* MATERIALS PROVIDED:
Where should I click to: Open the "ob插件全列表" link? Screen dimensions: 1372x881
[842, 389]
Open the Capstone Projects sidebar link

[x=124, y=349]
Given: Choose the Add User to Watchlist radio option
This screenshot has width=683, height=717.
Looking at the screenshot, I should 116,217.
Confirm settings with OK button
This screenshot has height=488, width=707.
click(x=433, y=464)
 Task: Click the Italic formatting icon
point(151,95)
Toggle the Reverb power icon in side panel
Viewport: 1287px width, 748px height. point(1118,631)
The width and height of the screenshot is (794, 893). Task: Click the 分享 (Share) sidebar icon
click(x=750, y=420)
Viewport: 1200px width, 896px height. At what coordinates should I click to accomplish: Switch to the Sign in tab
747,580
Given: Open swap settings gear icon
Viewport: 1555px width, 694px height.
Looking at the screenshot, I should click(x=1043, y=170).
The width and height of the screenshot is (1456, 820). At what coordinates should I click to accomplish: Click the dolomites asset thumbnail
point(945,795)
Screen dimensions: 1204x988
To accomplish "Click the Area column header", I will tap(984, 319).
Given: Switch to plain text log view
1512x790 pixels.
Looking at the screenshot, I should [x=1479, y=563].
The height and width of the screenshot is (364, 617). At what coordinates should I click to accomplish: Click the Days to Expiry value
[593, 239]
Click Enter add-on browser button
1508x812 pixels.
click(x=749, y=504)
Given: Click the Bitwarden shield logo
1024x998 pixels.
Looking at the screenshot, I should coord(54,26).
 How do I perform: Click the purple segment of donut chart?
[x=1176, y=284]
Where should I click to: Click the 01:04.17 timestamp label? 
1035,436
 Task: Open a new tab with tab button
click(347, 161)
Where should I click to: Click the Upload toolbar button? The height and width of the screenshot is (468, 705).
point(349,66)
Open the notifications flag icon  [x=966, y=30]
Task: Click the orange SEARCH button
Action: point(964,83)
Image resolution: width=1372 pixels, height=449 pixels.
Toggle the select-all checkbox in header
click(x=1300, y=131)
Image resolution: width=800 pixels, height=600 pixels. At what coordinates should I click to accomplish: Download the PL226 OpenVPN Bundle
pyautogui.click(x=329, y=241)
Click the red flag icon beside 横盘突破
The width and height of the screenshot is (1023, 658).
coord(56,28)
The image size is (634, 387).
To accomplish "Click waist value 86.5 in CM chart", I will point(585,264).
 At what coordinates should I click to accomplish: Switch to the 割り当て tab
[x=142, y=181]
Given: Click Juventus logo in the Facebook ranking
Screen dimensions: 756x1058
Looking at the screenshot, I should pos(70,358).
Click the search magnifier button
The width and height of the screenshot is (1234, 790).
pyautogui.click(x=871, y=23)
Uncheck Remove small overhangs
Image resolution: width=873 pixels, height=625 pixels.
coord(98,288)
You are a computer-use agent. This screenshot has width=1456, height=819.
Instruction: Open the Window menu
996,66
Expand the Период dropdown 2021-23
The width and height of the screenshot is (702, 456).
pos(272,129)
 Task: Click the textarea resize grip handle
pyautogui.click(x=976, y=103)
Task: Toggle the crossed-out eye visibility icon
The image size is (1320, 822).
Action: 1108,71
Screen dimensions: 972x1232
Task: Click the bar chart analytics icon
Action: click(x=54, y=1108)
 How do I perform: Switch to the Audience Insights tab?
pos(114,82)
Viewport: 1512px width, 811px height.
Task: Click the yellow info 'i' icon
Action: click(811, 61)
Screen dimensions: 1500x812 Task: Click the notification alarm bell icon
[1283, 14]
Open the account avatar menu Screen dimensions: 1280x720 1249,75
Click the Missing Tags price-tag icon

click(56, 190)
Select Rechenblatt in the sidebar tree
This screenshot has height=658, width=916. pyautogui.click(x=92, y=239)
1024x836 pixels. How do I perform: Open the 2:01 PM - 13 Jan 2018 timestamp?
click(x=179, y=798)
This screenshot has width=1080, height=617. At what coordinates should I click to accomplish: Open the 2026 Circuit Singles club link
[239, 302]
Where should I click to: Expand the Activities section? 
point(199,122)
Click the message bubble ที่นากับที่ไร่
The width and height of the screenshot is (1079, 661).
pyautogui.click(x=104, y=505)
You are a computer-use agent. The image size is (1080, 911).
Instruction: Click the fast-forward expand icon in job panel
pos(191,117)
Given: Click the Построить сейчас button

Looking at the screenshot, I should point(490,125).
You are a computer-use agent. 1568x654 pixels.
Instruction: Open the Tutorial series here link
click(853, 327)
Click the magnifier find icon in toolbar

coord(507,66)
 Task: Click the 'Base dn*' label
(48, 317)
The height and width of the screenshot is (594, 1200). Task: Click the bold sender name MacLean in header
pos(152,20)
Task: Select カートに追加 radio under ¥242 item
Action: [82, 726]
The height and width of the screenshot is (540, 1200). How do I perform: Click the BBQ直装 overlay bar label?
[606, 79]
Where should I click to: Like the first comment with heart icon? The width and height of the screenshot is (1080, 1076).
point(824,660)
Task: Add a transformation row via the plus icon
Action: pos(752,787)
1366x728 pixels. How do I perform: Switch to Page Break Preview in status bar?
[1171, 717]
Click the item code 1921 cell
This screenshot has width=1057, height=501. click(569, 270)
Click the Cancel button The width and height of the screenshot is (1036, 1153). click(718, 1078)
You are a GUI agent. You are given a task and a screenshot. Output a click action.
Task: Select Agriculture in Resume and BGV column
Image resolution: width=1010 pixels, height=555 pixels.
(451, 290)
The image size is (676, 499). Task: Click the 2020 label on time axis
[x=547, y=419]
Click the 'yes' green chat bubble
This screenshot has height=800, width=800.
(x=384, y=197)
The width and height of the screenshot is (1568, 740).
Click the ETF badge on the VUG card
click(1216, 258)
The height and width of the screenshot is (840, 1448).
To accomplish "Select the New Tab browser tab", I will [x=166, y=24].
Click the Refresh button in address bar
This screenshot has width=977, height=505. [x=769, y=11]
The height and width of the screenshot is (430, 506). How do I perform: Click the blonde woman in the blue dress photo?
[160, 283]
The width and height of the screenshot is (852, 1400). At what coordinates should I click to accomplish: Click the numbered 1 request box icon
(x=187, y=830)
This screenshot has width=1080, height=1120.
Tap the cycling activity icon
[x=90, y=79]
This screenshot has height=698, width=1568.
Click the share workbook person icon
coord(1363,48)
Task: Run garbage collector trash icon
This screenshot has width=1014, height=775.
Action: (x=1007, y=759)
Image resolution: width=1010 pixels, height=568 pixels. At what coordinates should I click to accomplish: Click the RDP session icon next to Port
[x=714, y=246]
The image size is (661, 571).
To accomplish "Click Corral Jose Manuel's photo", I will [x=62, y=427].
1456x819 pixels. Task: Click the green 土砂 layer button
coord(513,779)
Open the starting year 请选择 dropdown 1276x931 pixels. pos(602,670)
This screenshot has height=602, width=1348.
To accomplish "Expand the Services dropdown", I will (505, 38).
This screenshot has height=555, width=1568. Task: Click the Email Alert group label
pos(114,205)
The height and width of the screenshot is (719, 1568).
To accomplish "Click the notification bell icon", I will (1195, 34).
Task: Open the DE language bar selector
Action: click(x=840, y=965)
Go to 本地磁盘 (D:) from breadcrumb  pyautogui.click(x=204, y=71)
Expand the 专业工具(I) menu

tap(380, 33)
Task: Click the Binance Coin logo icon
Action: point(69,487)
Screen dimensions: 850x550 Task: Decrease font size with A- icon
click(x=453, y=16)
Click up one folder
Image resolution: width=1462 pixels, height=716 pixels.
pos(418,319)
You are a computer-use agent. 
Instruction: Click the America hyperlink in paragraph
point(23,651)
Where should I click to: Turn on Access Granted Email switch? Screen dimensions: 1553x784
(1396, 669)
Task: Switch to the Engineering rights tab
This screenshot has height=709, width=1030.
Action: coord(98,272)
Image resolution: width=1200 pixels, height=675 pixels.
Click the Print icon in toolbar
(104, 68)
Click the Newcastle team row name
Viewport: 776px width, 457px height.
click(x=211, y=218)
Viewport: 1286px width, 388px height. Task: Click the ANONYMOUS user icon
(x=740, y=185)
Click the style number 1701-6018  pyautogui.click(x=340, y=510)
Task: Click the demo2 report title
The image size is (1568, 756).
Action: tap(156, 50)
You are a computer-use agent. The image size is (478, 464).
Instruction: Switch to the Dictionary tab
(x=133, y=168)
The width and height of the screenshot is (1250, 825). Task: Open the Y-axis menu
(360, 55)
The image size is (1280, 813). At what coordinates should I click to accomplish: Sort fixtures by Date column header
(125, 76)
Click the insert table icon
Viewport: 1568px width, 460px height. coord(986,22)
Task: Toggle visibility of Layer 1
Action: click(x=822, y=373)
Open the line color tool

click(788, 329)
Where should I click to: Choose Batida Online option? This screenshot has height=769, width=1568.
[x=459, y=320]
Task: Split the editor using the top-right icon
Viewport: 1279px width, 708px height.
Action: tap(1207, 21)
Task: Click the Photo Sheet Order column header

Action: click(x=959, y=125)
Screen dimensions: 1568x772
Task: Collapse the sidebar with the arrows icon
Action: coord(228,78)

* WORK TO COMPLETE: The required result is an exact repeat of the records above from the line containing "Screen dimensions: 850x550" to their final line.

* RESULT OF THE TASK:
Screen dimensions: 850x550 Task: Decrease font size with A- icon
click(x=453, y=16)
Click up one folder
Image resolution: width=1462 pixels, height=716 pixels.
pos(418,319)
You are a computer-use agent. 
Instruction: Click the America hyperlink in paragraph
point(23,651)
Where should I click to: Turn on Access Granted Email switch? Screen dimensions: 1553x784
(1396, 669)
Task: Switch to the Engineering rights tab
This screenshot has height=709, width=1030.
Action: coord(98,272)
Image resolution: width=1200 pixels, height=675 pixels.
Click the Print icon in toolbar
(104, 68)
Click the Newcastle team row name
Viewport: 776px width, 457px height.
click(x=211, y=218)
Viewport: 1286px width, 388px height. Task: Click the ANONYMOUS user icon
(x=740, y=185)
Click the style number 1701-6018  pyautogui.click(x=340, y=510)
Task: Click the demo2 report title
The image size is (1568, 756).
Action: tap(156, 50)
You are a computer-use agent. The image size is (478, 464).
Instruction: Switch to the Dictionary tab
(x=133, y=168)
The width and height of the screenshot is (1250, 825). Task: Open the Y-axis menu
(360, 55)
The image size is (1280, 813). At what coordinates should I click to accomplish: Sort fixtures by Date column header
(125, 76)
Click the insert table icon
Viewport: 1568px width, 460px height. coord(986,22)
Task: Toggle visibility of Layer 1
Action: click(x=822, y=373)
Open the line color tool

click(788, 329)
Where should I click to: Choose Batida Online option? This screenshot has height=769, width=1568.
[x=459, y=320]
Task: Split the editor using the top-right icon
Viewport: 1279px width, 708px height.
Action: tap(1207, 21)
Task: Click the Photo Sheet Order column header

Action: click(x=959, y=125)
Screen dimensions: 1568x772
Task: Collapse the sidebar with the arrows icon
Action: coord(228,78)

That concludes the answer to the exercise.